"You saved me," she murmured, with parched lips. "How did you save me?"
"You were like another Beatrice," he whispered,—"you led me through hell!"
Face to face at last, after all the misunderstandings, Beatrice saw him as he was. The terrors of the day were temporarily forgotten, as when one wakes from a horrible dream to a new joy. Something stirred in the girl's heart and sprang, full-fledged, into exultant being. The light in her eyes confused him, and he turned his face away.
"It was nothing," he said diffidently,—"only a running fight—that's all. When the history of to-day is written, it will be a single paragraph—no more. Two officers and thirty-six regulars killed in action, two women and twelve children—a mere handful.
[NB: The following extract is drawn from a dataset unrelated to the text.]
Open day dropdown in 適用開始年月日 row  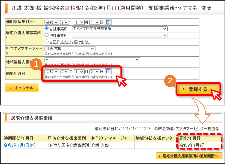point(94,22)
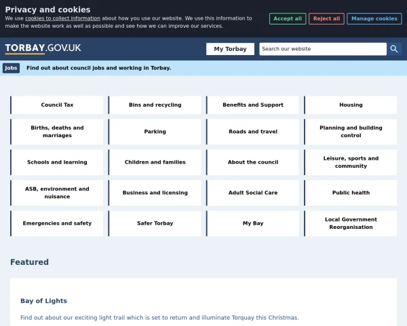
Task: Click the search magnifier icon button
Action: coord(395,49)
No one will know that a civilian was so fortunate as to save the woman he loved. It is a common thing—not worth the writing."
Beatrice, still transfigured, put her hands upon his shoulders; but, though he trembled at her touch, he kept his face turned away.
"Don't thank me," he said unsteadily. "I can't bear it. It is nothing. Perhaps I've proved that I'm not——"
The girl put her fingers on his lips. "You shall not say it!" she cried. "With all my heart I ask you to forgive me—you have covered me with shame."
He turned and looked down into her eyes. "Shame," he repeated; "no, not you. Forget it, Bee; it is nothing. A single paragraph, that is all—which has to do with the soldiers, not with me."
"My soldier!" she said in a new voice, "my captain—my king—listen! No better, braver fight was ever made. The thirty-six who were killed in action have done no more than you; and some day, when they write it all, they will say a civilian fought like a soldier to save the life of the woman who loved him!"